The Bristol band’s music has been used on countless movies and television series giving them access to a whole new audience. This included Teardrop as the main theme of tv series House, Angel in Snatch, Dissolved Girl in the Matrix, and many more. You are bound to have heard a Massive Attack sound whilst out and about, sitting in a café, on the radio, or as you check out games at Aspers Casino. You’re certain to heard one of their tracks at some point.

They were a collection of D.J.s and musicians that came together to form a soundscape influenced by post-punk, hip-hop, electronica, dub reggae, and others. Massive Attack’s line-up includes core members Robert Del Naja a.k.a. 3D, Grant Marshall a.k.a. Daddy G, and Andrew Vowles a.k.a. Mushroom. They shaped their sound meticulously and released their first album “Blue Lines” in 1991 and followed up with “Protection” three years later in 1994.  Both albums were met with great success and cemented them at the forefront of Bristol’s burgeoning trip-hop scene.
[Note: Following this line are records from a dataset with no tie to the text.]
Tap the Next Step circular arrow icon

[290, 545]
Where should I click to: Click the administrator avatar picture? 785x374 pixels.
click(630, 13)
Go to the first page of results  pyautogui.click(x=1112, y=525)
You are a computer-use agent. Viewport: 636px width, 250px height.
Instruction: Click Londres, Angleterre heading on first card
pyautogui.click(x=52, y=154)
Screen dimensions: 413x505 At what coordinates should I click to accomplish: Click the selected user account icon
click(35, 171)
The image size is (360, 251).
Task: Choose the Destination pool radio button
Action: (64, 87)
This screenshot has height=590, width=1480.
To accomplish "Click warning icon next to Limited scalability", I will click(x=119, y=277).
It wasn’t until the release of “Mezzanine” in 1998 that Massive Attack received huge success. The album is regarded as one of the best British albums of all time. The album was a major departure from the style of the previous two albums. “Mezzanine” took a darker tone which probably reflected the tone of the dynamics within the group at the time. Paul Evans from Rolling Stone magazine described the album as:

“Cool, sexy stuff, it smoothly fuses dub, club and soul, grounding its grace in sampled hip-hop beats.”
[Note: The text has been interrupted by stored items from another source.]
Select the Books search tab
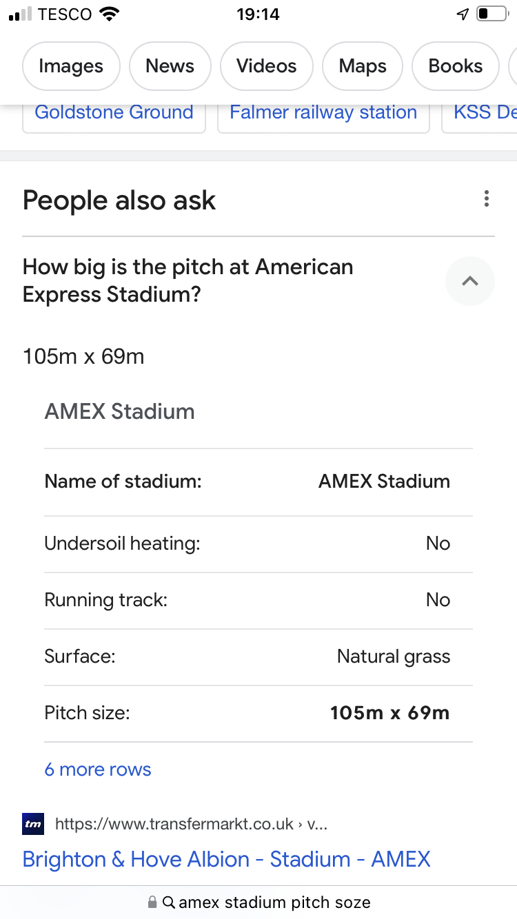517x919 pixels. point(456,66)
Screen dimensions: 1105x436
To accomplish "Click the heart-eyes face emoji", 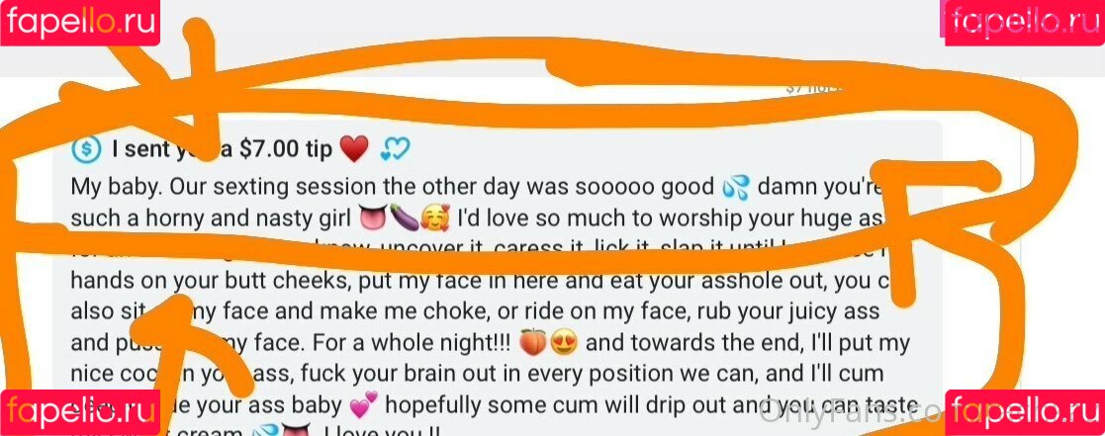I will (563, 344).
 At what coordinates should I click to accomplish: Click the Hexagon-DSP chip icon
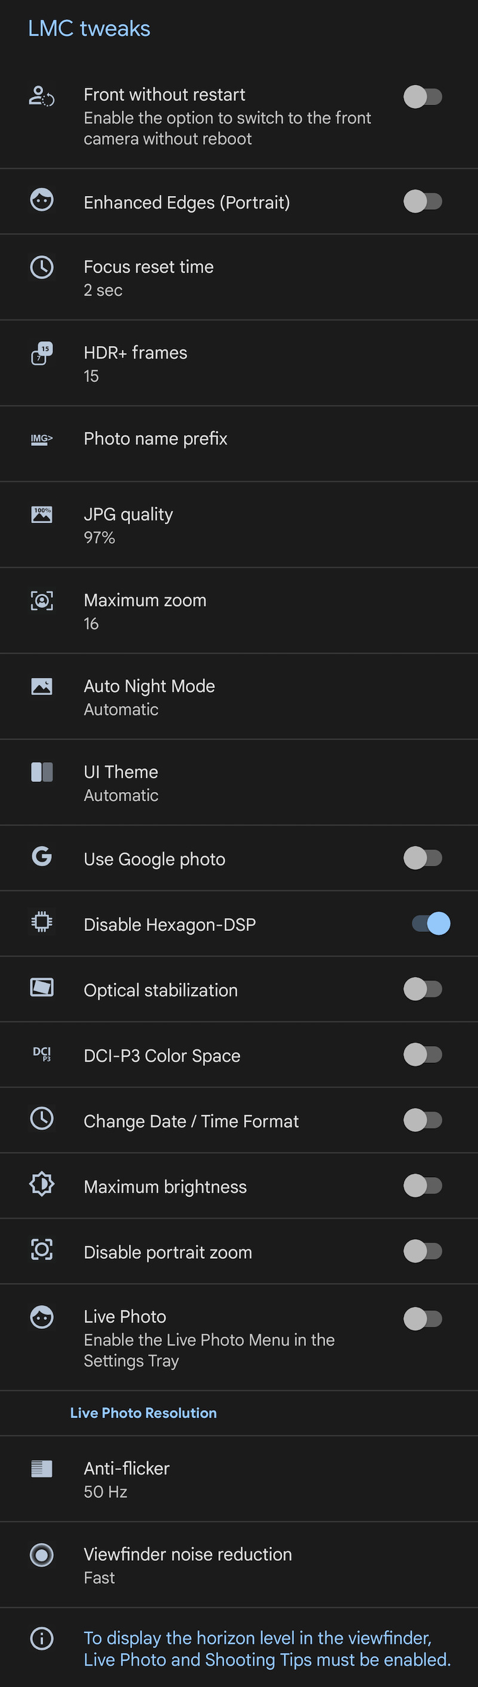[x=42, y=922]
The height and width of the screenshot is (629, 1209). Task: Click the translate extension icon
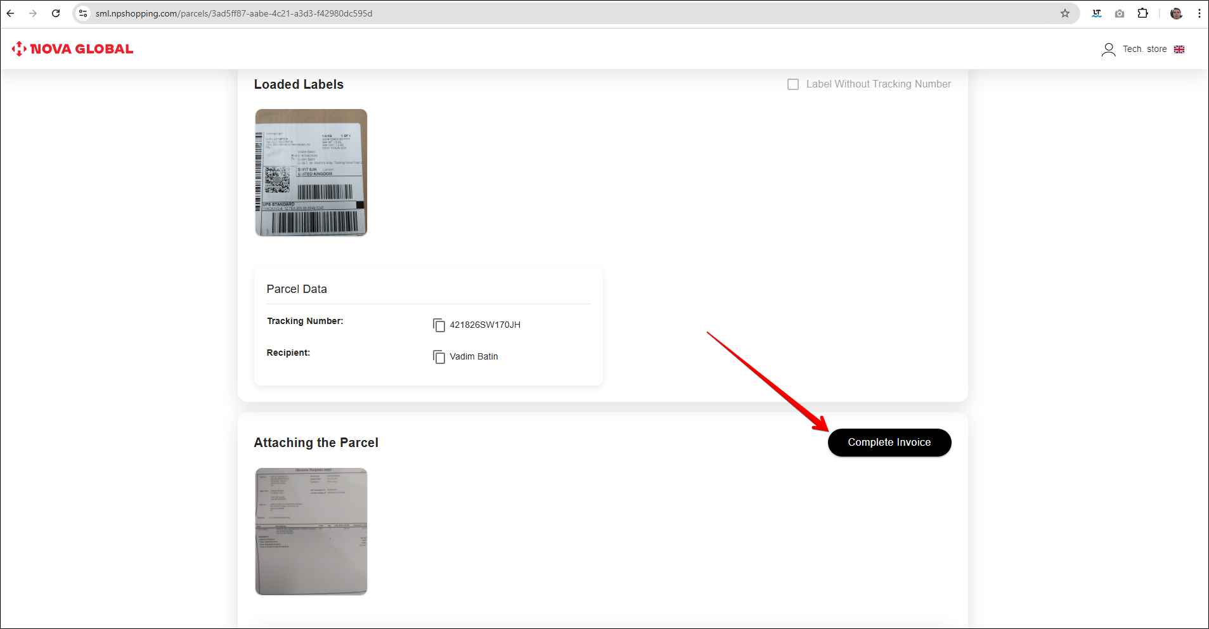[1097, 13]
Massive Attack has always been known for their many collaborations down the years. The list is endless: Shara Nelson, Tracey Thorn, Guy Garvey, Hope Sandoval, Horace Andy, Damon Albarn, Elizabeth Fraser, Sinead O’Connor, Martina Topley-Bird, and many others. Robert Del Naja described this need for collaboration in an interview for Wired magazine Back in March 2019.
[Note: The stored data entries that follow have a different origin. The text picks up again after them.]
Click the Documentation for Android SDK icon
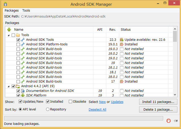 (x=23, y=91)
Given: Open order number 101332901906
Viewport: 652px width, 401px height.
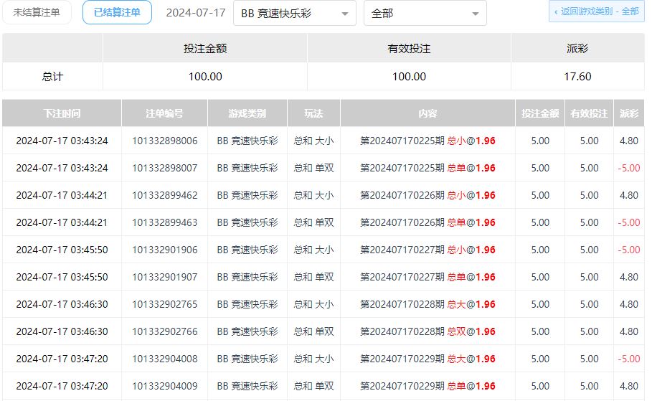Looking at the screenshot, I should (164, 250).
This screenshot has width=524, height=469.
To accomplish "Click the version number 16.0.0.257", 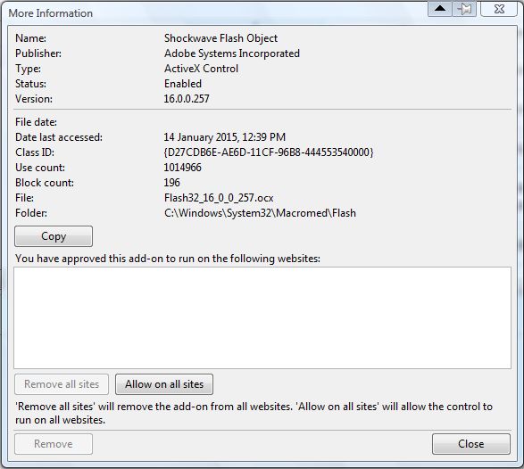I will pyautogui.click(x=187, y=99).
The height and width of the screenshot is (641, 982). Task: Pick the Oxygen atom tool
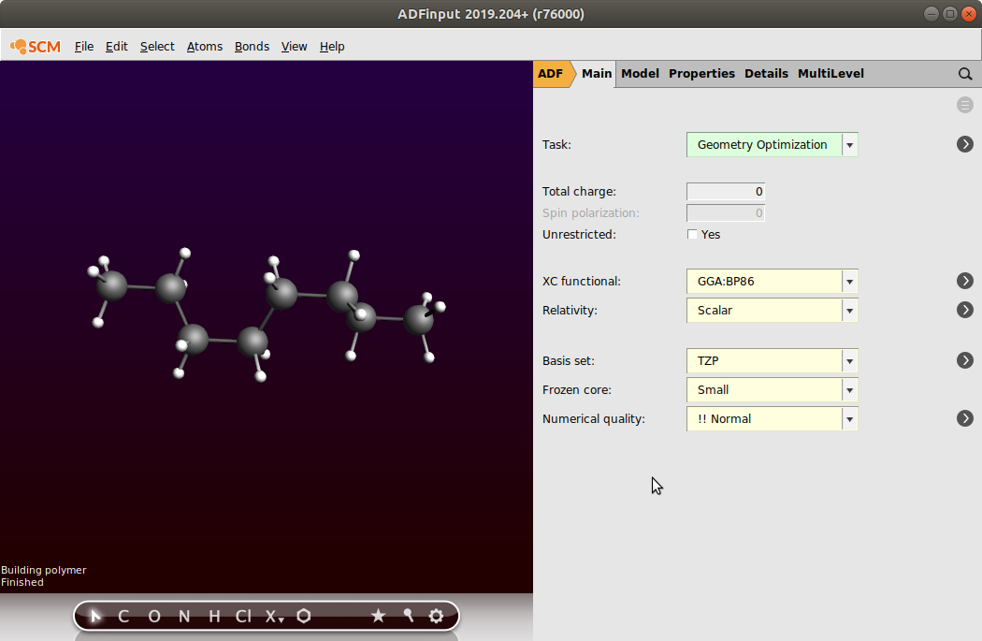154,616
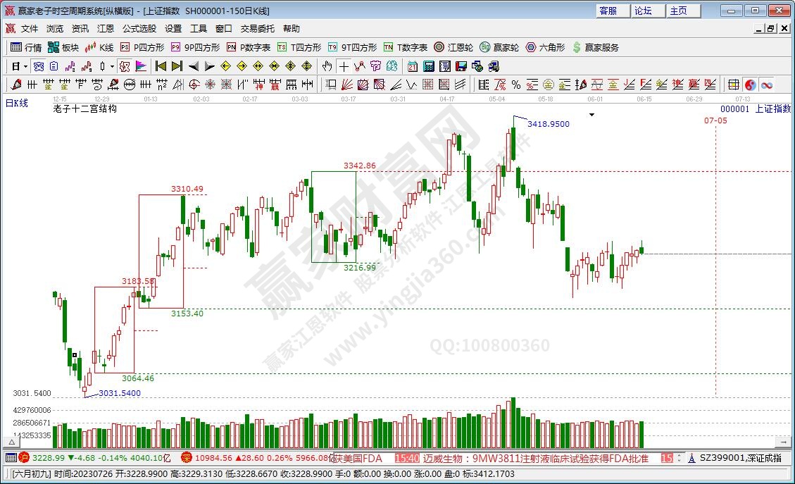Viewport: 795px width, 484px height.
Task: Open the calculator icon
Action: pyautogui.click(x=428, y=66)
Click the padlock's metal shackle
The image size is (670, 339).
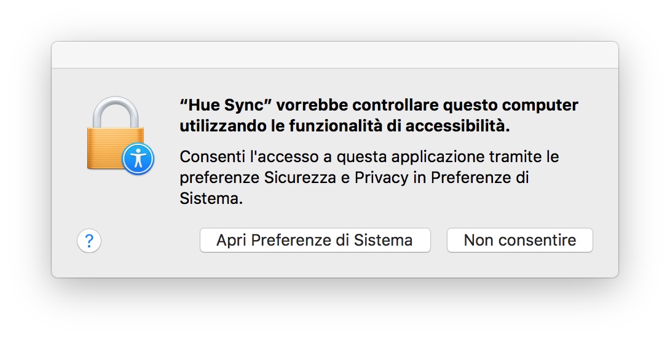pos(115,112)
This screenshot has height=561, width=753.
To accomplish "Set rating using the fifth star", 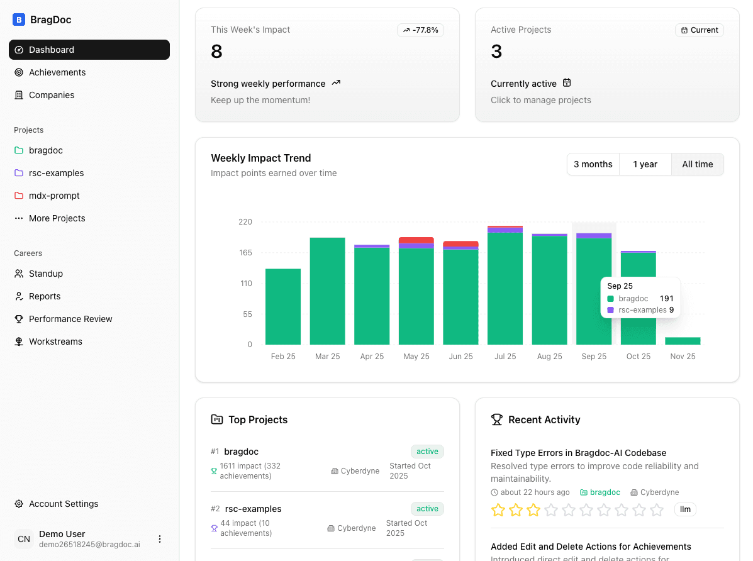I will (x=569, y=510).

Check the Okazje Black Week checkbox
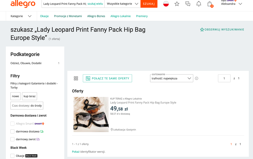(12, 156)
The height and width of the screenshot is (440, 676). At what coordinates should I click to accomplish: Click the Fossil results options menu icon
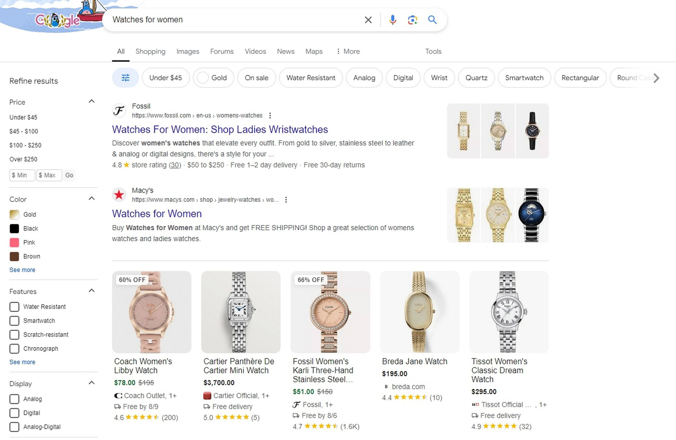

“Each time you find the muse you see things in a new way,” Del Naja explains. “If you don’t keep changing that muse you end up doing things again and again – building comfortable routines where there’s no tension and everyone knows how to behave. When you get to that point of comfort there’s not a lot more to explore.”

The band’s real power lies in their ability to keep evolving, move with the times, and lack of fear when it comes to reinventing themselves. It’s these qualities that makes them impossible to pin down, classify, or describe their music. They don’t sound like any other artist or group, and no two albums sound the same.